When something changes, we send an update. Your calendar entry updates automatically. The old time disappears, the new time appears. No duplicates. No confusion.
When an appointment is cancelled, we send a cancellation. It's removed from your calendar. Clean and simple.
For scheduling platforms, integration is straightforward. Wherever you currently generate an ICS file, you make a ScheduCal API call instead. Days to integrate, not months.
What ScheduCal Extends
It's important to understand what ScheduCal is and isn't.
ScheduCal extends scheduling systems. We don't compete with Calendly, Cal.com, or other booking platforms. We're not a replacement for Square Appointments, Acuity, SimplePractice, Vagaro, or Yelp Reservations.
We make those systems better.
Scheduling systems are specialized calendars for businesses—they handle availability, booking logic, customer management, payments, reminders. They're sophisticated tools built for specific industries and use cases.
What they don't do well—what none of them do well—is put appointments seamlessly onto their customers' personal calendars.
That's where ScheduCal comes in. We're the layer between your scheduling system and your customers' calendars. We make the final connection that ensures your appointments actually show up where your customers look for them, and stay accurate when things change.
Who Needs This
Healthcare practices dealing with costly no-shows. Conference organizers managing complex multi-day schedules. Salons and spas with appointments that shift based on availability. Any business where customers showing up at the wrong time creates real problems.
For scheduling platforms, it's a competitive advantage none of your competitors can match - because they've all decided it's too hard to build.
Security and Privacy Done Right
ScheduCal doesn't store appointment details. We only store the identifiers that link your scheduling system's events to Exchange appointments. The actual appointment data—times, attendees, notes—lives in Exchange, where it's protected by decades of proven enterprise security.
For healthcare practices with HIPAA requirements or any business with stringent data privacy needs, ScheduCal works with on-premises Exchange servers. You maintain complete control of your data and infrastructure. The only question is whether you manage the Exchange server yourself or we manage it for you.
Other businesses can use Exchange Online or cloud-hosted Exchange, getting the same functionality with zero infrastructure management.
This flexibility means businesses of any size, in any industry, with any security requirement can use ScheduCal.
Why Now?
For five years, I waited for someone else to solve this. I watched the industry continue sending ICS files. I watched customers continue dealing with calendar confusion. I watched businesses lose money to missed appointments.

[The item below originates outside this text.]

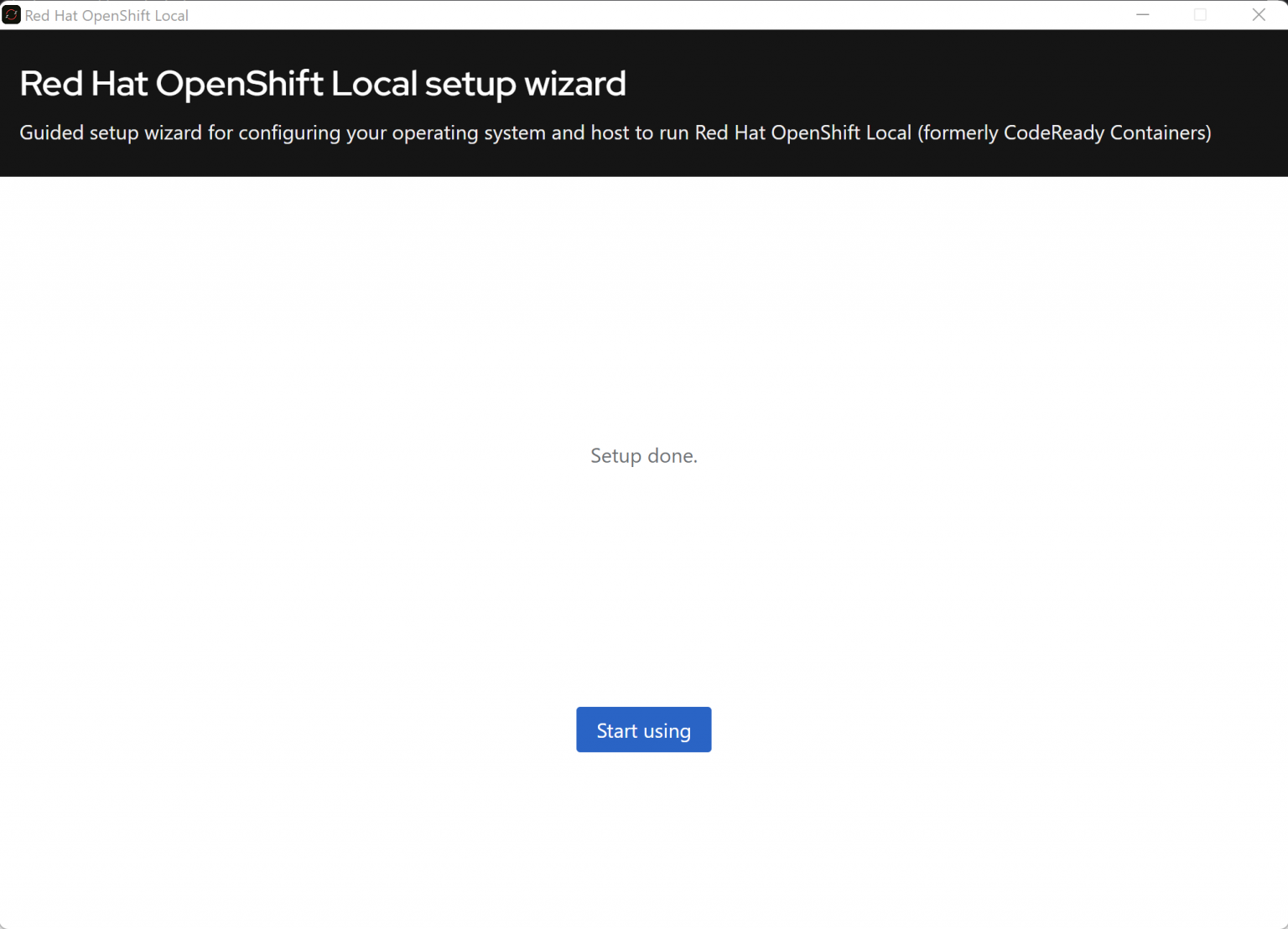This screenshot has width=1288, height=929.
Task: Click the word "Local" in the large heading
Action: coord(374,84)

Finally, I realized that if I wanted this to exist, I had to build it myself. Not because I'm special, but because I happen to have the specific combination of Exchange expertise and scheduling industry knowledge to see the solution.
ScheduCal exists because this problem deserves a real fix. Your customers deserve calendars that work properly. And your business deserves customers who show up at the right time.
[1] ICS files DO SUPPORT updating existing calendar items, but I've only seen it work once. I am fairly certain most people who use ICS files don't know it's possible and that, because ICS file support is unevenly supported across calendar platforms, it might not work universally if they used it.